§ Problem
Could you turn every line of the listing below into a numbered list, dropping the blank lines?

- Opening Delimiter -

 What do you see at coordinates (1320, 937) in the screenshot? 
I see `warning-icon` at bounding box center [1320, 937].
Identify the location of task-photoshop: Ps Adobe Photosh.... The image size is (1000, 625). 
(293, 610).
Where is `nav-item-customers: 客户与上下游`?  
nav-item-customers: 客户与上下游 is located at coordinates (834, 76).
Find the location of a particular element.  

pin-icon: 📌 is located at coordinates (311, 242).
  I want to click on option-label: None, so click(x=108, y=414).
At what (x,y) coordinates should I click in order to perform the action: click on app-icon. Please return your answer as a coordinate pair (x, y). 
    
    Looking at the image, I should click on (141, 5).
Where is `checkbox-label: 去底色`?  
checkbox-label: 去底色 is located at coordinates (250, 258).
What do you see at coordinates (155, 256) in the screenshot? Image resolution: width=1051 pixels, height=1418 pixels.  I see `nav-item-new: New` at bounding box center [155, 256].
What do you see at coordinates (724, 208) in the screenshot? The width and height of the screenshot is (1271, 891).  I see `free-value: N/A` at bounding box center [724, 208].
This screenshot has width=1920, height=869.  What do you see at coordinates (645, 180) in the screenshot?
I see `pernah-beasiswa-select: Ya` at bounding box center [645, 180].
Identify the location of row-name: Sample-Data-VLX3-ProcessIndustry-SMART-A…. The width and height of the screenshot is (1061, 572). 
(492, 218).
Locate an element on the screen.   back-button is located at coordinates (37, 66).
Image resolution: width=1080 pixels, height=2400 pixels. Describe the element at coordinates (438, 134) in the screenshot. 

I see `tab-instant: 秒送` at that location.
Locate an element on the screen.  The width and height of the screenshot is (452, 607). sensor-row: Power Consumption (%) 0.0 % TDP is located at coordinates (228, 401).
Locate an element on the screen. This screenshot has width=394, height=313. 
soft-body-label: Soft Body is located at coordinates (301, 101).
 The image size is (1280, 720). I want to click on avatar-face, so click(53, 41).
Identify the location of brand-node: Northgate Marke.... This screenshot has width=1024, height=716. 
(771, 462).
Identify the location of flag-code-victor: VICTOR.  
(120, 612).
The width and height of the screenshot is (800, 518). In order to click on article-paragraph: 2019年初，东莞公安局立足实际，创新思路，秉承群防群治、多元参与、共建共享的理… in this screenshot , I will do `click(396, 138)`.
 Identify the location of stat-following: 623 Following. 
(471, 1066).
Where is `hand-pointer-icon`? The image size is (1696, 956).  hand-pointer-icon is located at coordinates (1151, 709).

- Closing Delimiter -

§ Your response
1.  What do you see at coordinates (1320, 937) in the screenshot? 
2. I see `warning-icon` at bounding box center [1320, 937].
3. Identify the location of task-photoshop: Ps Adobe Photosh.... The image size is (1000, 625). 
4. (293, 610).
5. Where is `nav-item-customers: 客户与上下游`?  
6. nav-item-customers: 客户与上下游 is located at coordinates (834, 76).
7. Find the location of a particular element.  
8. pin-icon: 📌 is located at coordinates (311, 242).
9.   I want to click on option-label: None, so click(x=108, y=414).
10. At what (x,y) coordinates should I click in order to perform the action: click on app-icon. Please return your answer as a coordinate pair (x, y). 
11.     Looking at the image, I should click on (141, 5).
12. Where is `checkbox-label: 去底色`?  
13. checkbox-label: 去底色 is located at coordinates (250, 258).
14. What do you see at coordinates (155, 256) in the screenshot? Image resolution: width=1051 pixels, height=1418 pixels.  I see `nav-item-new: New` at bounding box center [155, 256].
15. What do you see at coordinates (724, 208) in the screenshot? The width and height of the screenshot is (1271, 891).  I see `free-value: N/A` at bounding box center [724, 208].
16. This screenshot has width=1920, height=869.  What do you see at coordinates (645, 180) in the screenshot?
17. I see `pernah-beasiswa-select: Ya` at bounding box center [645, 180].
18. Identify the location of row-name: Sample-Data-VLX3-ProcessIndustry-SMART-A…. The width and height of the screenshot is (1061, 572). 
19. (492, 218).
20. Locate an element on the screen.   back-button is located at coordinates (37, 66).
21. Image resolution: width=1080 pixels, height=2400 pixels. Describe the element at coordinates (438, 134) in the screenshot. 
22. I see `tab-instant: 秒送` at that location.
23. Locate an element on the screen.  The width and height of the screenshot is (452, 607). sensor-row: Power Consumption (%) 0.0 % TDP is located at coordinates (228, 401).
24. Locate an element on the screen. This screenshot has width=394, height=313. 
25. soft-body-label: Soft Body is located at coordinates (301, 101).
26.  The image size is (1280, 720). I want to click on avatar-face, so click(53, 41).
27. Identify the location of brand-node: Northgate Marke.... This screenshot has width=1024, height=716. 
28. (771, 462).
29. Identify the location of flag-code-victor: VICTOR.  
30. (120, 612).
31. The width and height of the screenshot is (800, 518). In order to click on article-paragraph: 2019年初，东莞公安局立足实际，创新思路，秉承群防群治、多元参与、共建共享的理… in this screenshot , I will do `click(396, 138)`.
32.  Identify the location of stat-following: 623 Following. 
33. (471, 1066).
34. Where is `hand-pointer-icon`? The image size is (1696, 956).  hand-pointer-icon is located at coordinates (1151, 709).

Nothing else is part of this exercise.